Le Hamas se réarme-t-il au Liban ?
©Ici Beyrouth

La frappe israélienne qui a visé, mardi soir, le camp de réfugiés palestiniens d’Aïn el-Héloué, au Liban-Sud, a relancé une question restée en arrière-plan du conflit, du moins depuis l’accord de cessez-le-feu conclu le 27 novembre 2024 qui a fait que l’attention soit centrée sur le Hezbollah. Le Hamas est-il en train de reconstituer une infrastructure militaire au Liban ?

Selon Israël, la frappe, ayant tué au moins treize personnes, aurait visé un «complexe d’entraînement du Hamas». Une affirmation immédiatement démentie par le mouvement palestinien, qui assure qu’il s’agissait d’un simple terrain de sport fréquenté par les jeunes du camp.

Pour tenter d’y voir plus clair, Ici Beyrouth a posé trois questions au général Maroun Hitti, qui connaît intimement les camps palestiniens du Sud.

Que révèle la frappe israélienne sur Aïn el-Héloué ?

Tout indique que la frappe ciblait un centre d’entraînement du Hamas. Même des médias proches du mouvement l’ont reconnu. Le démenti du Hamas, évoquant un simple terrain de sport, n’est pas crédible.

Le plan de désarmement des factions palestiniennes lancé par le Liban est resté partiel et a été largement contourné. Certaines factions refusent toujours de remettre leurs armes. Le Hamas cherche clairement à maintenir des capacités militaires dans les camps et continue de s’équiper.

Le Hezbollah soutient-il ce réarmement ?

Il existe un soutien, oui, mais limité. Le Hamas et le Hezbollah coopèrent par opportunité: ils ont un ennemi commun, Israël. Cela ne relève pas d’une alliance idéologique – les deux mouvements représentent des fanatismes opposés et se sont déjà affrontés en Syrie.

La coopération actuelle est donc tactique et se traduit par des échanges ponctuels, des transferts d’armes limités ainsi qu’un soutien politique et logistique minimal.

Si le Hamas ne dispose pas de capacités militaires réellement significatives au Liban, son utilité pour le Hezbollah serait essentiellement interne: servir de levier de déstabilisation si la formation chiite venait à être placée sous pression pour se désarmer.

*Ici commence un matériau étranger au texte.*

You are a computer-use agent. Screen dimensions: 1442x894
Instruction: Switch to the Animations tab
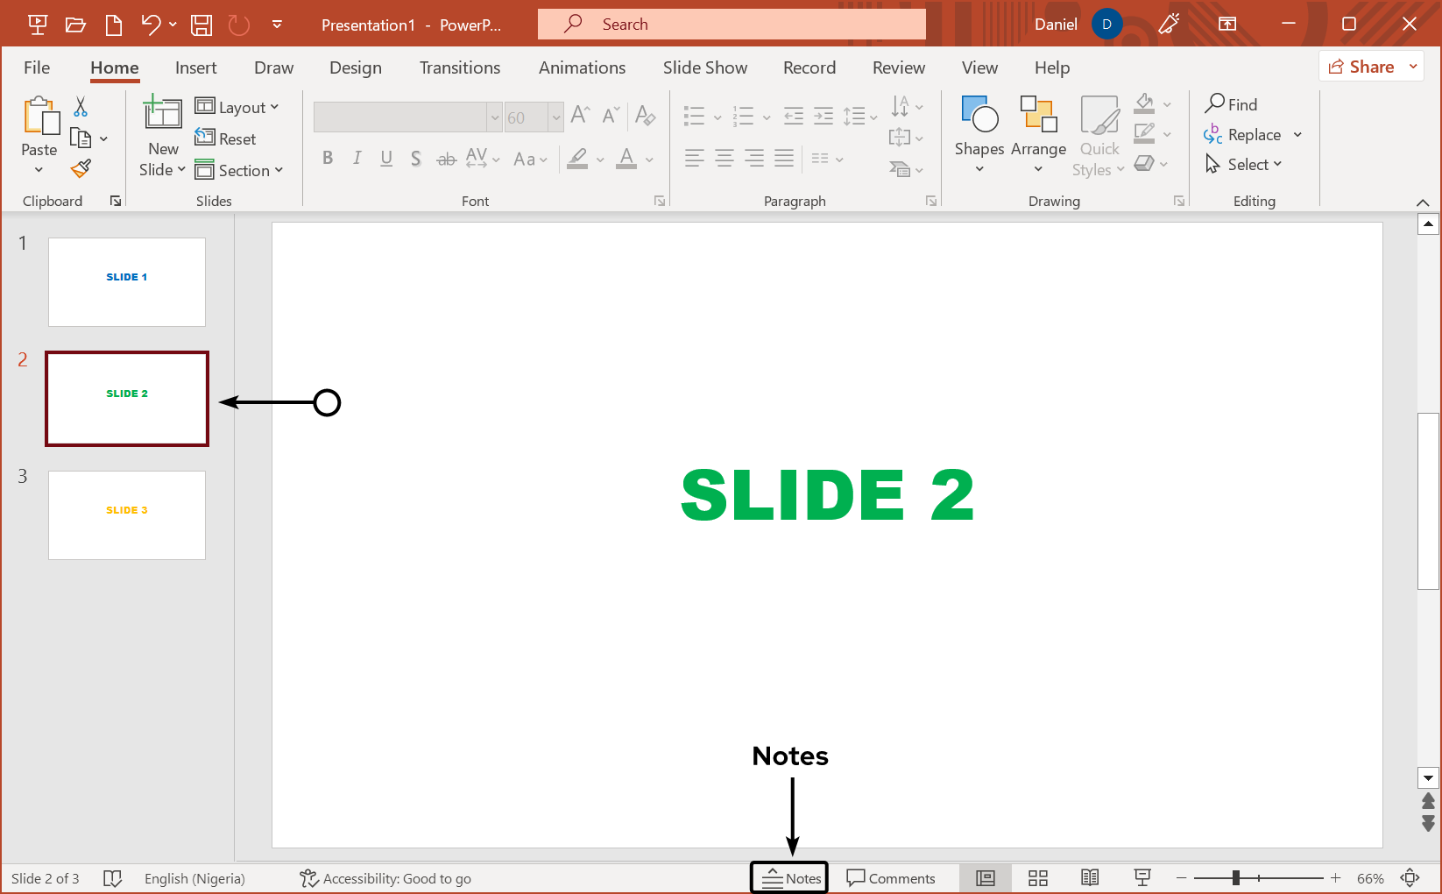[582, 67]
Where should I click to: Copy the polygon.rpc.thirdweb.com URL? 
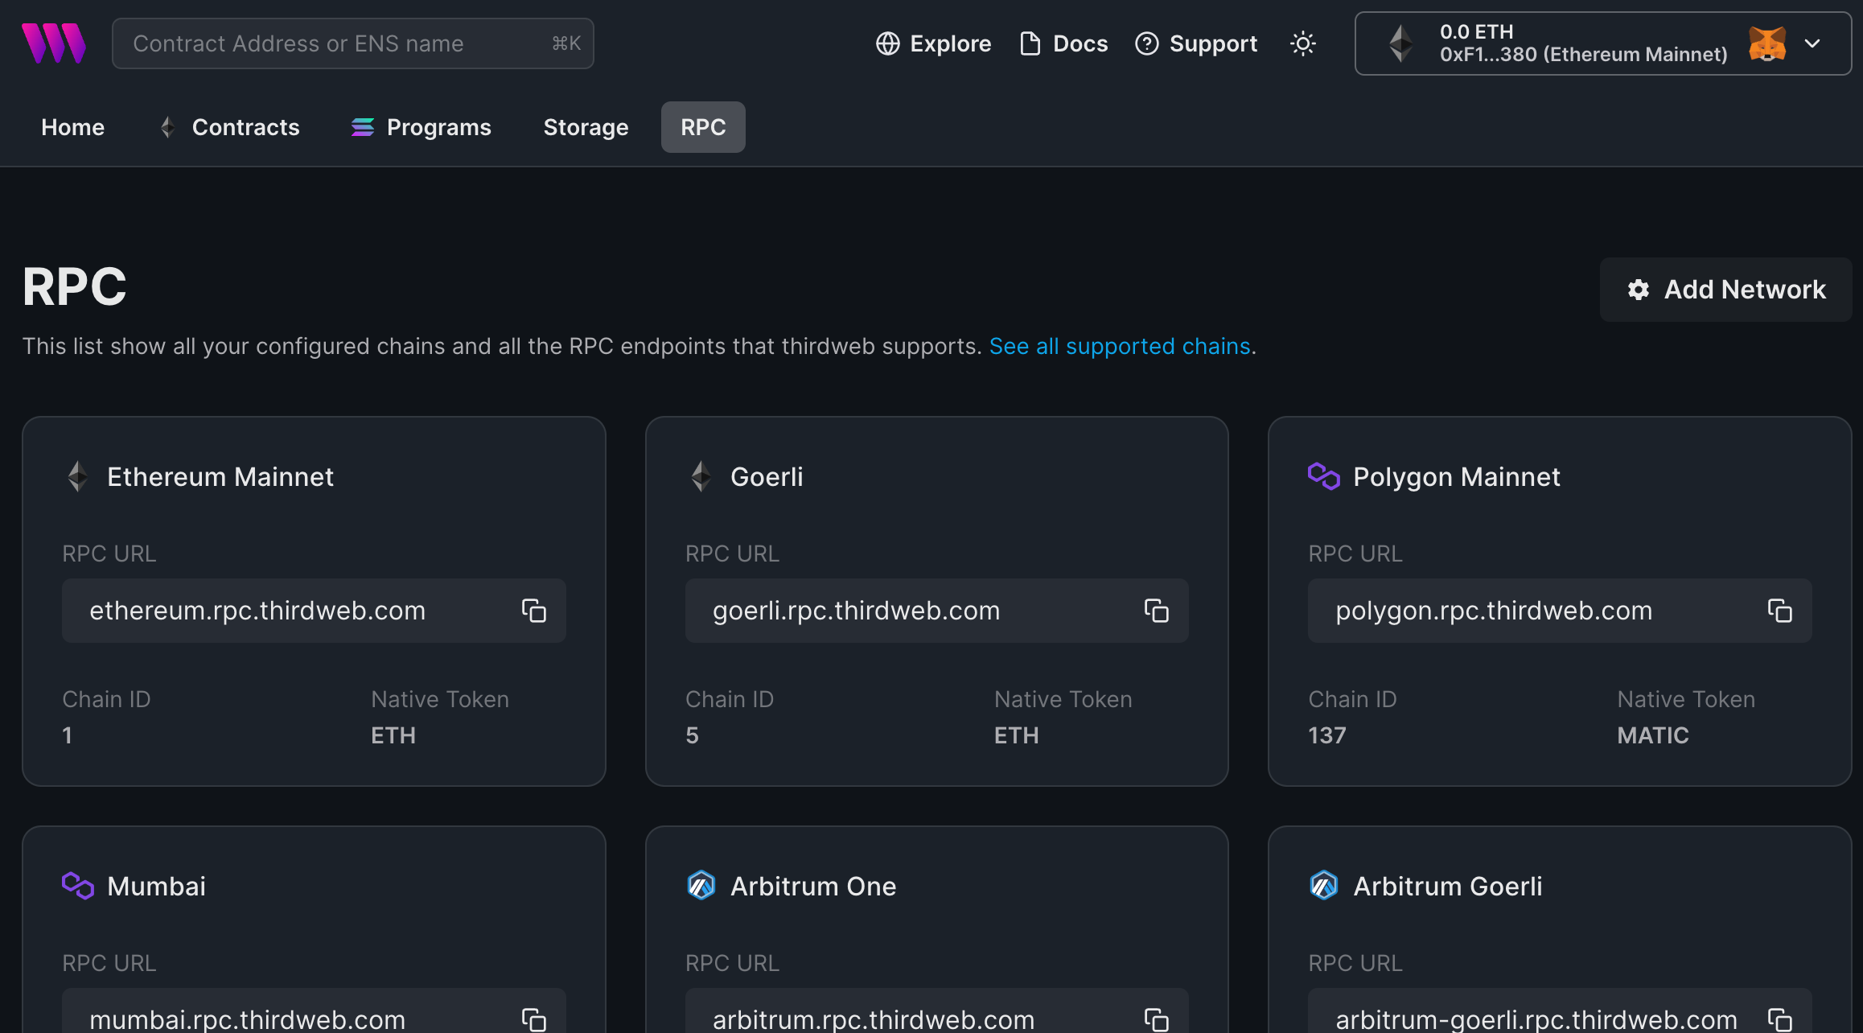[1779, 611]
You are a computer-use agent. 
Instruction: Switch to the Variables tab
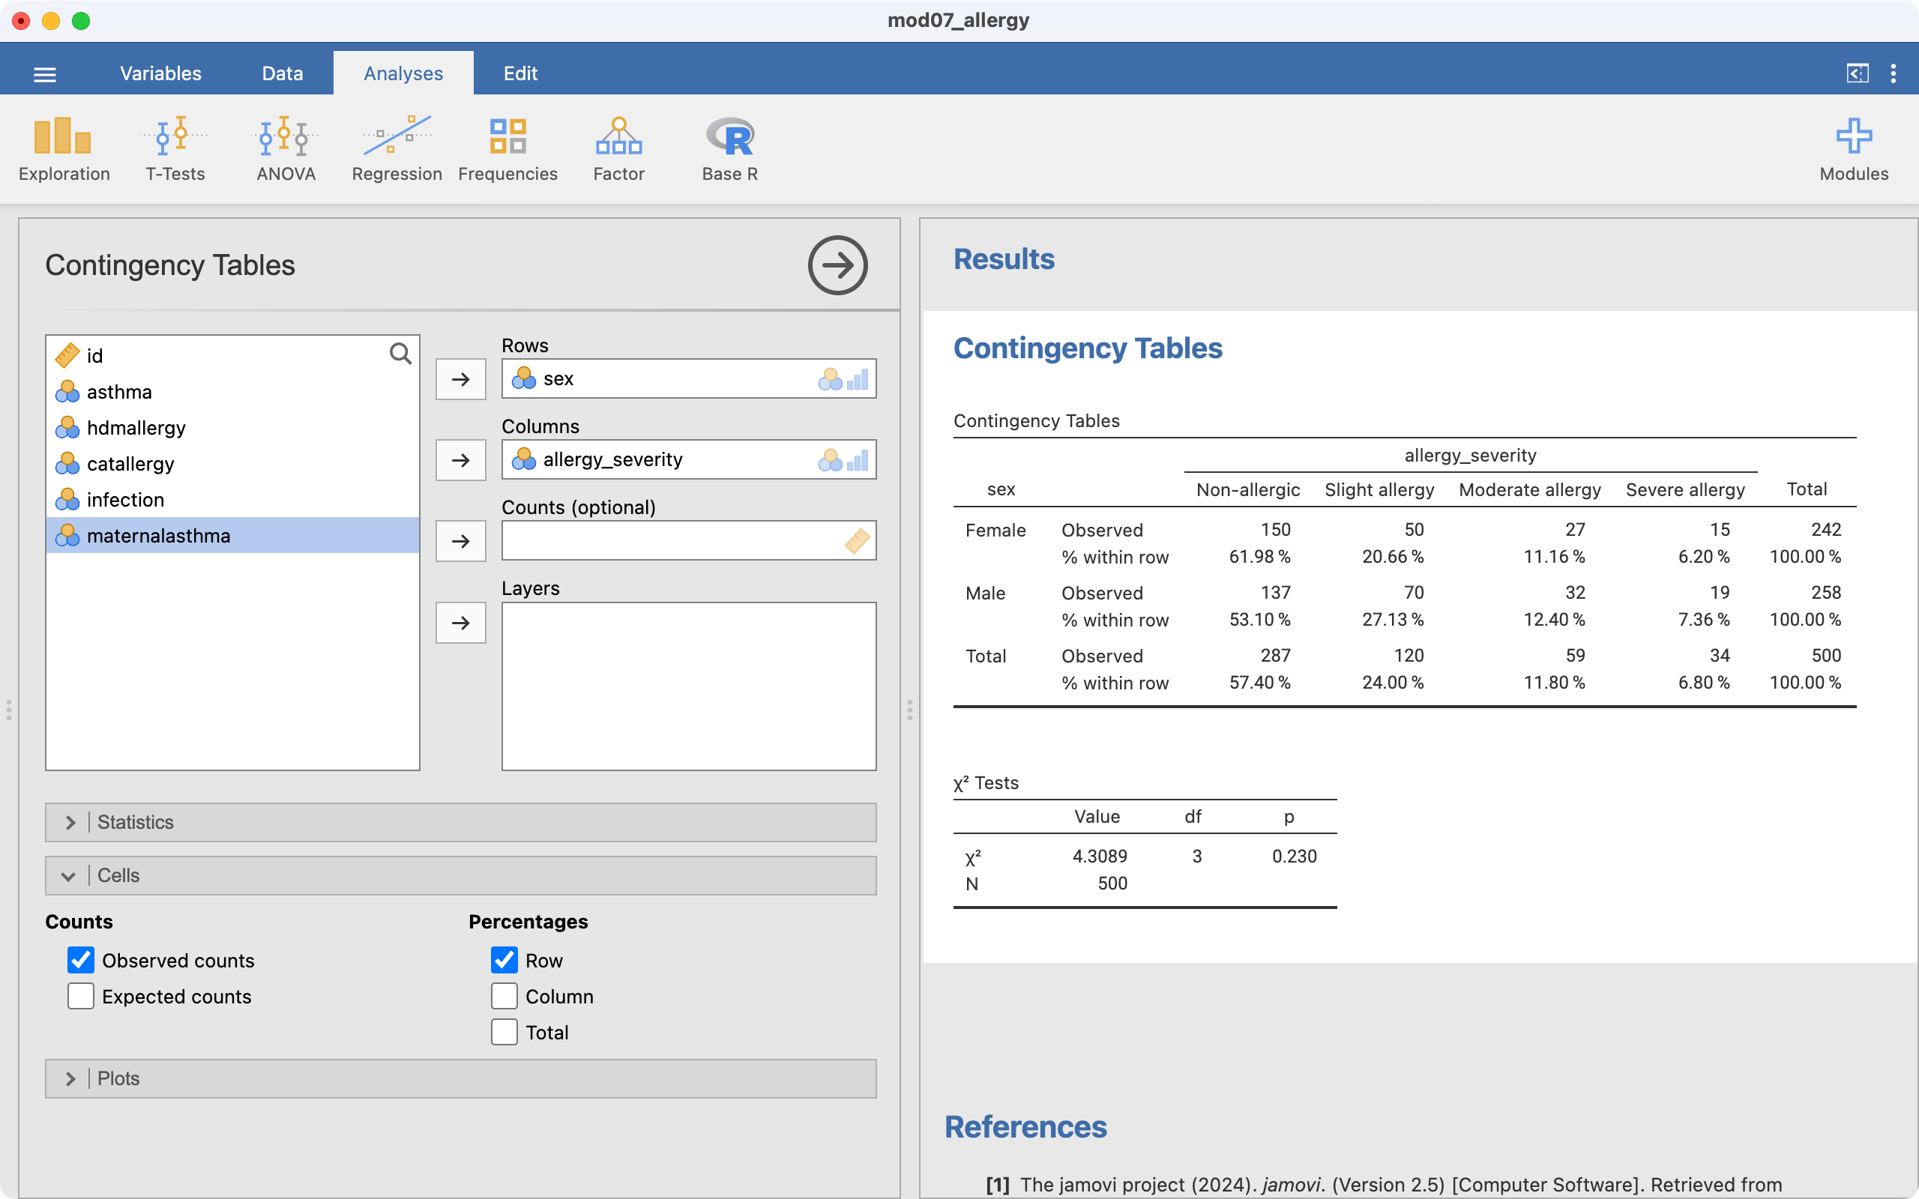[x=160, y=74]
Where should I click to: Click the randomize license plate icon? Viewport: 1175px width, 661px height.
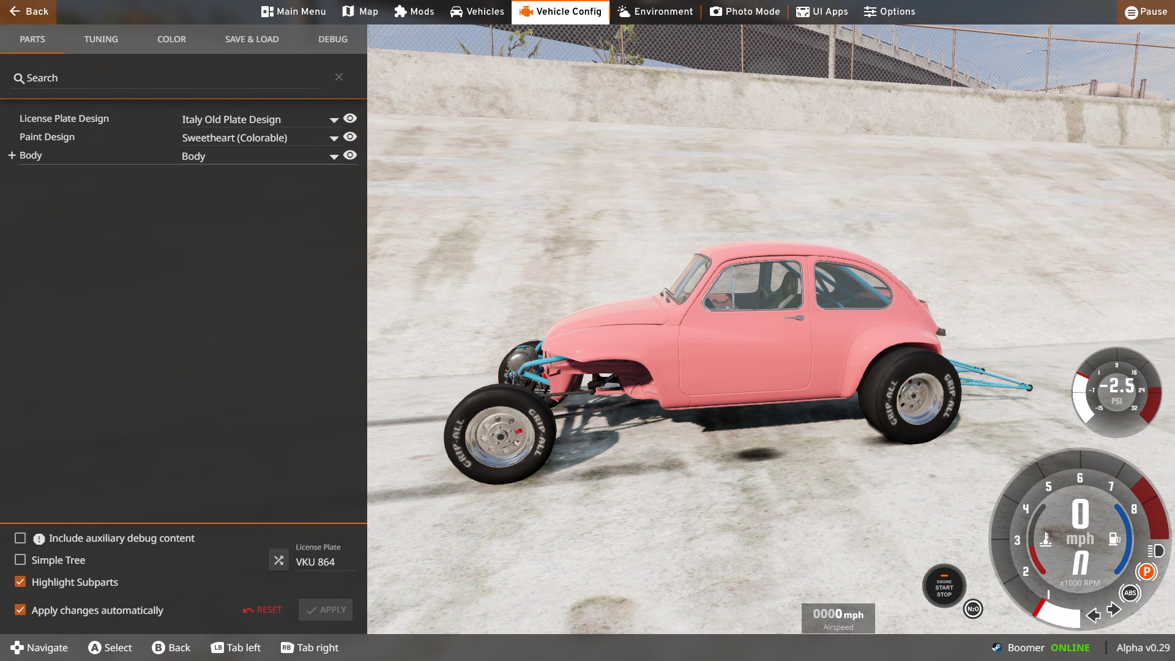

Concrètement, le Hezbollah pourrait activer certains groupes palestiniens pour créer une diversion, perturber la scène intérieure ou ouvrir un front secondaire. Il s’agirait d’un outil tactique, non d’une force de combat: une carte de pression interne, qui ne serait utilisée que si l’arsenal du Hezbollah était menacé.

Quelles sont les implications de cette dynamique pour le Liban ?

La frappe israélienne constitue un message explicite: Israël n’acceptera aucune reconstitution des capacités du Hamas au Liban. Elle confirme aussi la supériorité du renseignement israélien, fondée sur les drones, la surveillance technique, les interceptions et les infiltrations humaines.

Au-delà de l’opération ponctuelle, cinq implications stratégiques se dégagent:

1- Le refus du Hezbollah de se désarmer et son soutien tactique au Hamas verrouillent le système sécuritaire libanais. La formation chiite conserve une chaîne de commandement autonome, un arsenal supérieur à celui de l’État et une décision stratégique dictée par l’Iran.

2- L’armée libanaise se retrouve paralysée sur les dossiers stratégiques. Professionnelle et transcommunautaire, elle ne peut cependant pas gérer une confrontation interne. Son rôle se limite à amortir les chocs.

3- Le pouvoir politique est prisonnier du rapport de force réel. La Constitution dit une chose, le terrain en impose une autre.

4- Le Liban a perdu sa capacité de négociation internationale, puisque le véritable interlocuteur des puissances étrangères, sur le terrain, n’est plus l’État mais le Hezbollah.

5- Le Liban reste un champ de bataille pour des conflits qui ne sont pas les siens, pris dans une confrontation régionale – Iran, Israël, Hezbollah, Hamas – qui le dépasse totalement.